What the task requires: Report the count of lines with "Select" in the data below, and no other words.

Top of Given records

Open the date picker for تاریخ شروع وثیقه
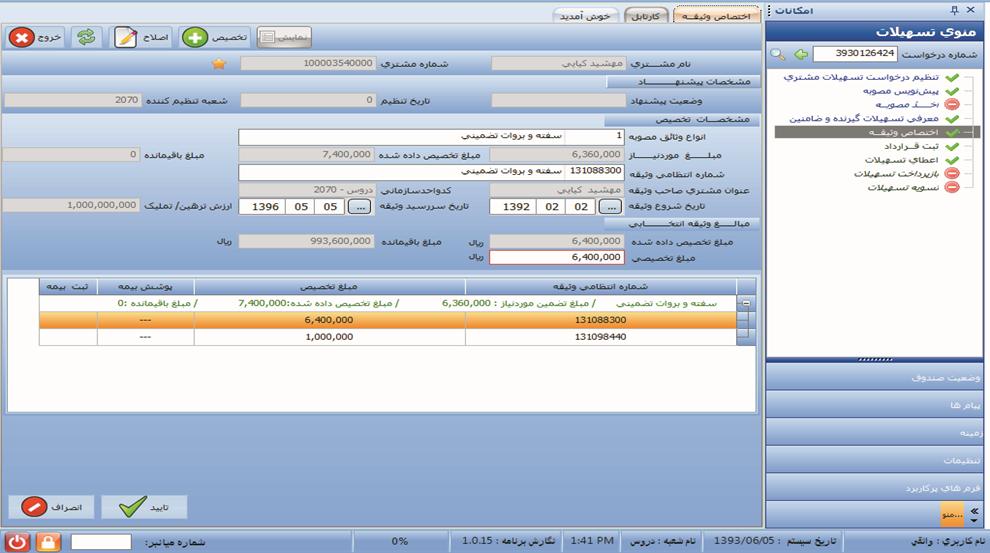990x553 pixels. coord(610,207)
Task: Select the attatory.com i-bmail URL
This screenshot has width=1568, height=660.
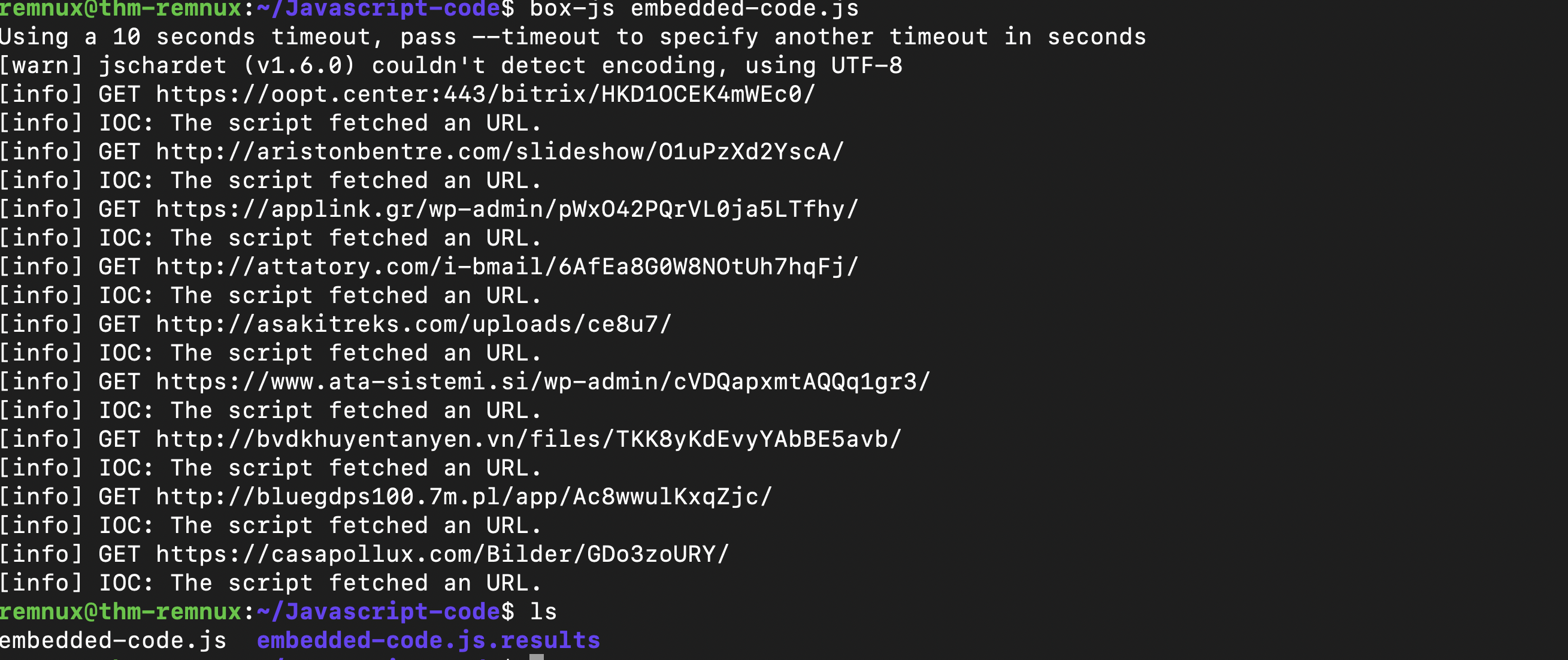Action: 507,267
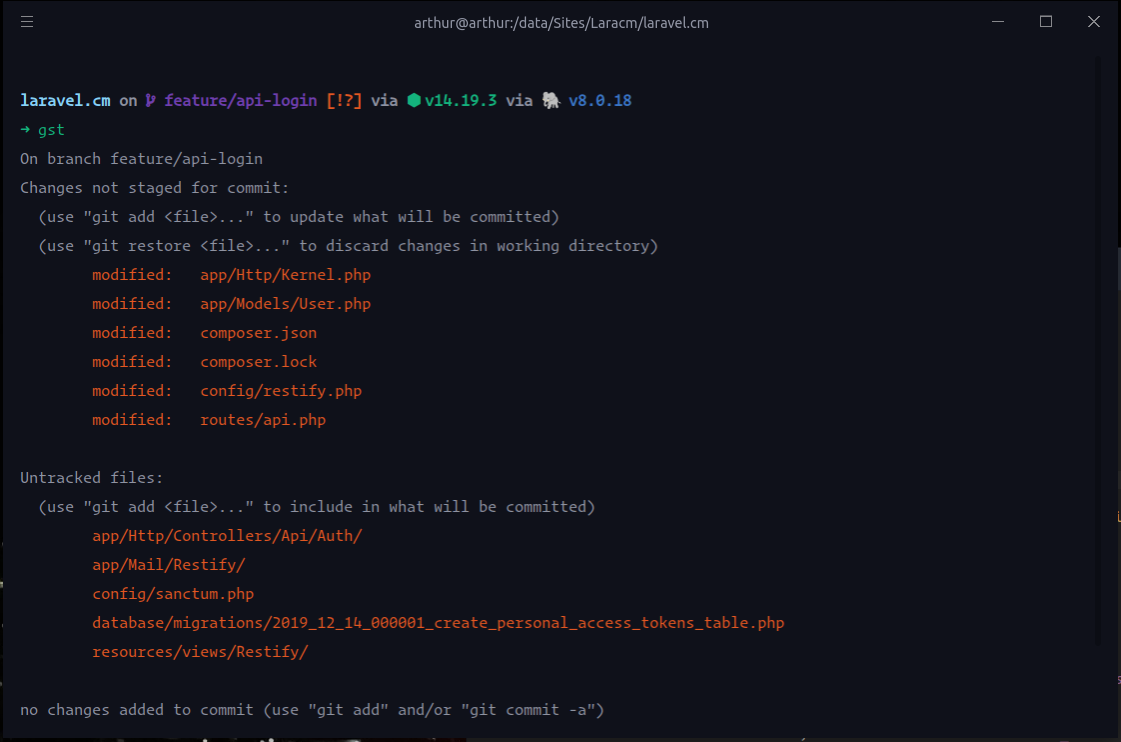Click the feature/api-login branch name
The height and width of the screenshot is (742, 1121).
coord(240,100)
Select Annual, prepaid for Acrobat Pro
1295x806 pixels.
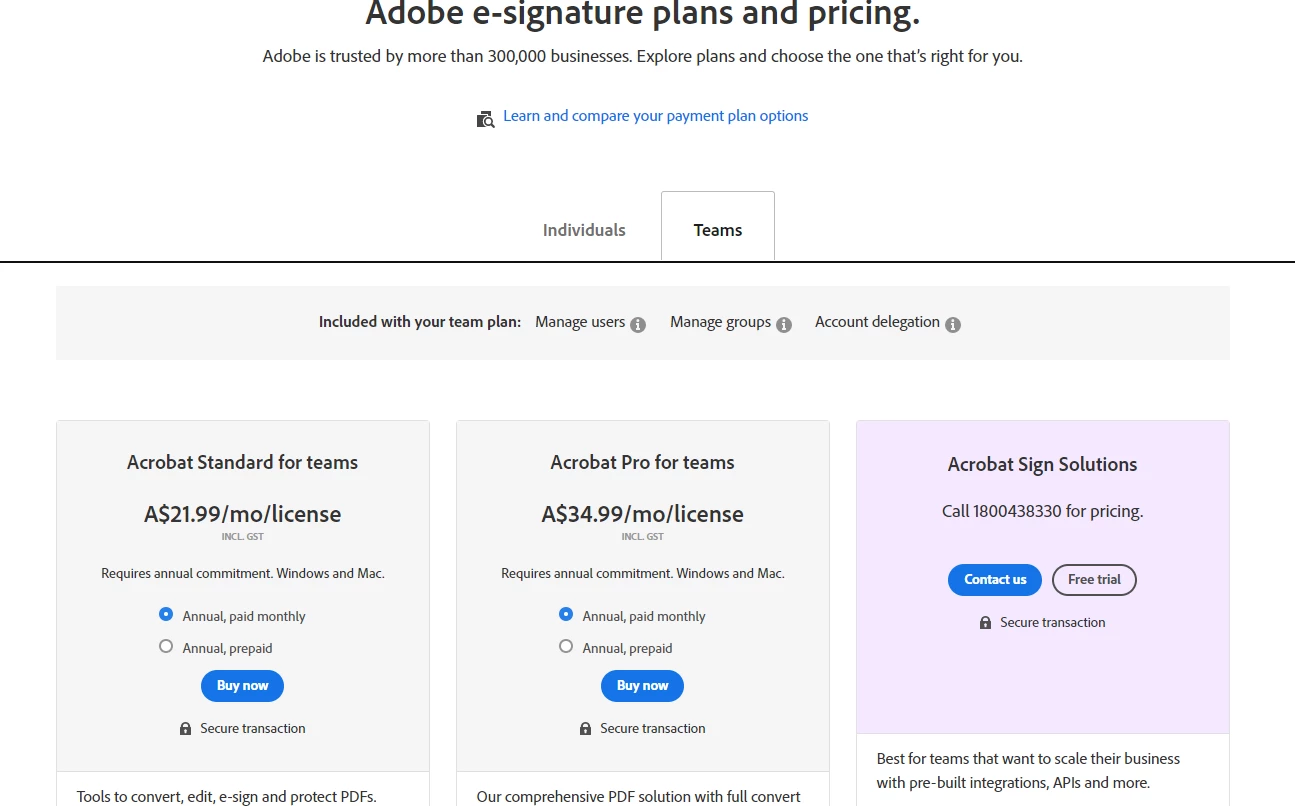coord(566,646)
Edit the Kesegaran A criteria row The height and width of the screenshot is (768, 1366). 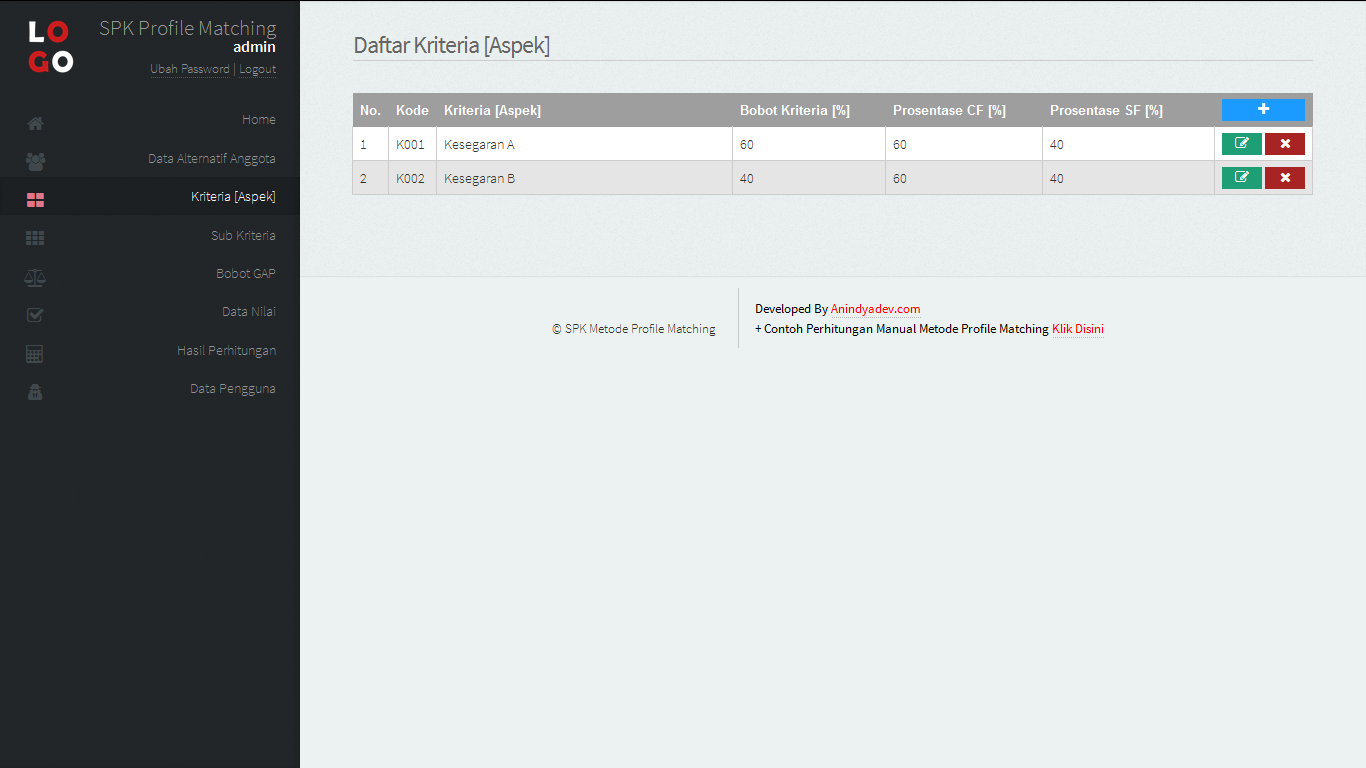pyautogui.click(x=1241, y=144)
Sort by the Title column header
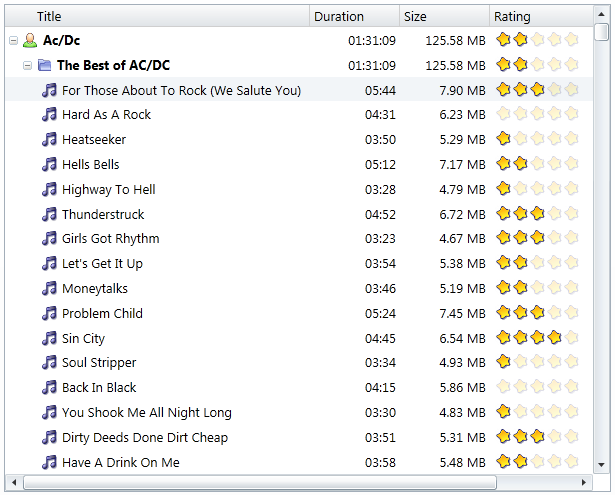615x495 pixels. tap(50, 16)
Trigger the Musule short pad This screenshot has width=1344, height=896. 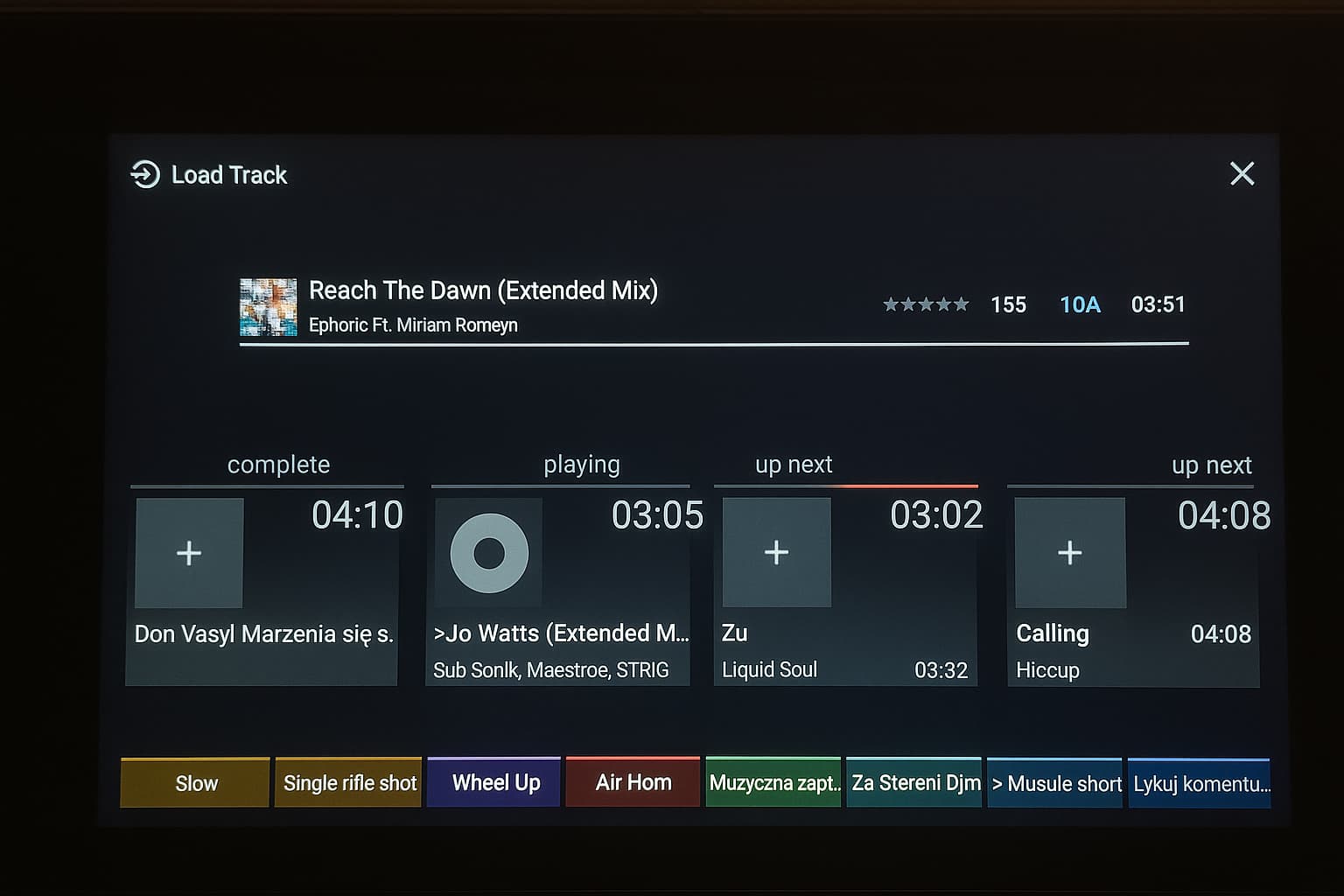[x=1055, y=783]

Bottom of Given records

Answer section: 2